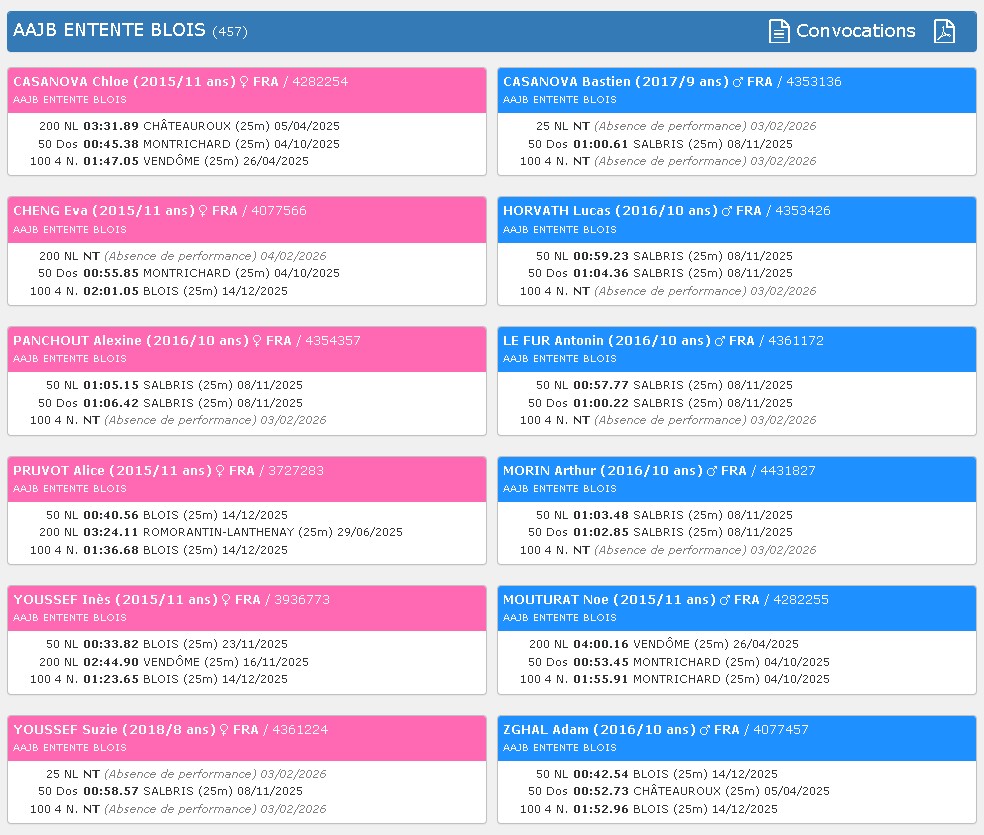Select ZGHAL Adam swimmer header

click(599, 730)
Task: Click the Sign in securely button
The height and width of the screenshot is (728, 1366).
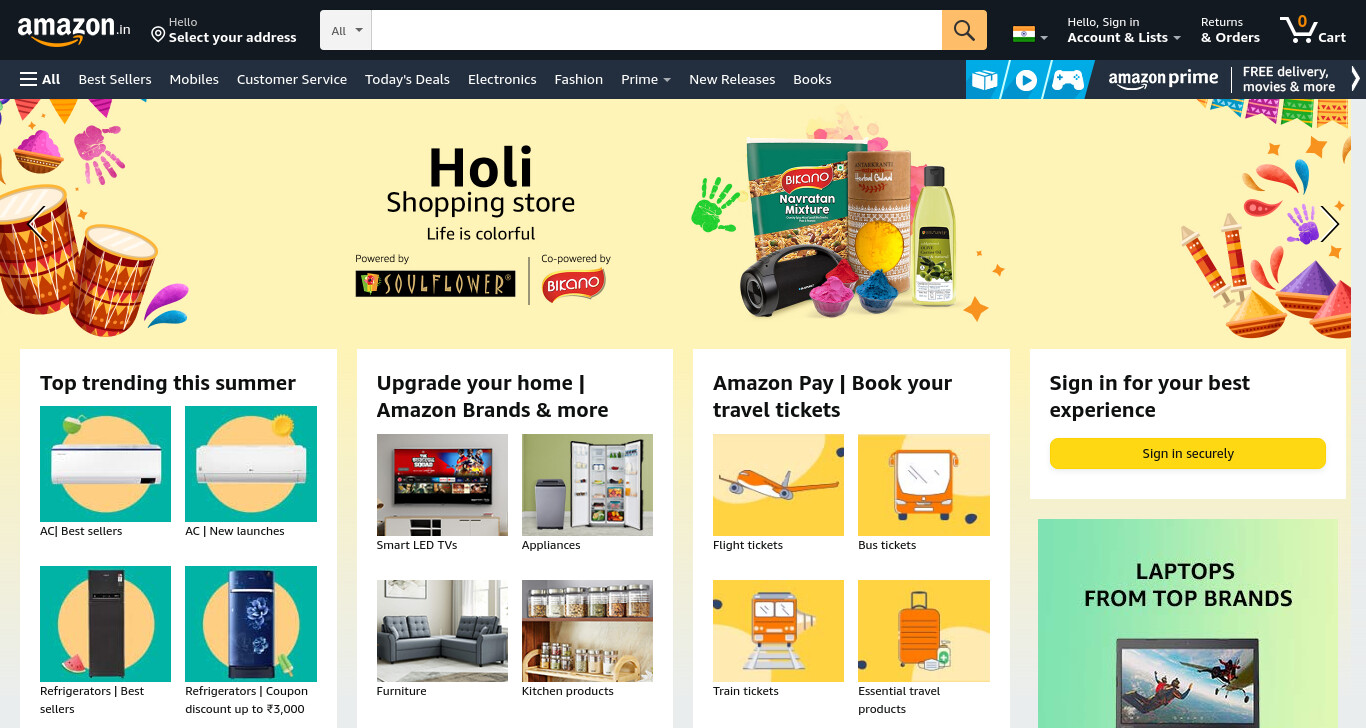Action: pos(1187,453)
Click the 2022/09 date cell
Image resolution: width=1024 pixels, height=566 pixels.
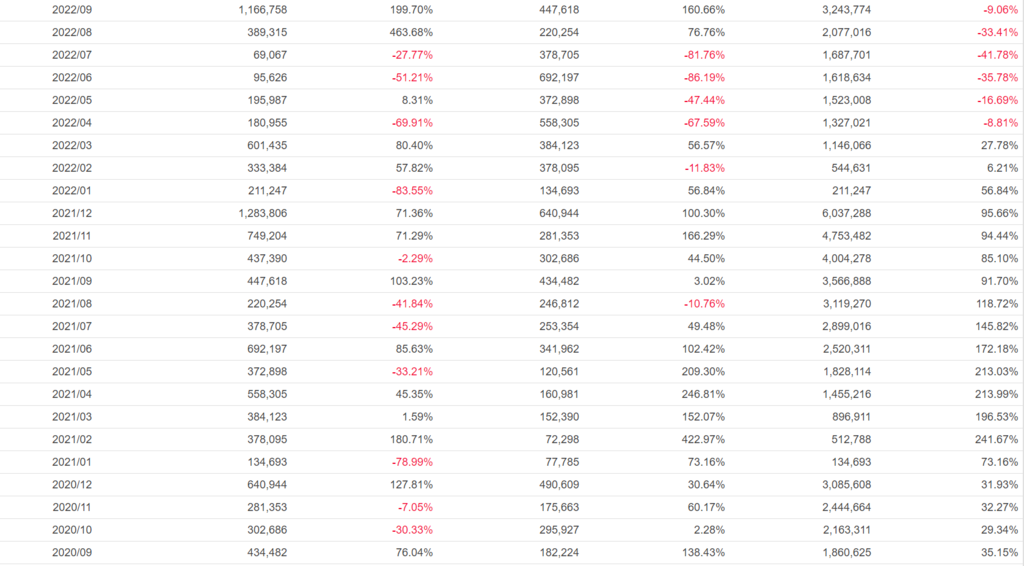pyautogui.click(x=72, y=9)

(EXERCISE REQUIREMENTS):
Please quote the lines above word for word, leaving the pictures out.

(TASK OUTPUT):
Select ZGHAL Adam swimmer header

click(599, 730)
Task: Click the Sign in securely button
The height and width of the screenshot is (728, 1366).
Action: pos(1187,453)
Click the 2022/09 date cell
Image resolution: width=1024 pixels, height=566 pixels.
pyautogui.click(x=72, y=9)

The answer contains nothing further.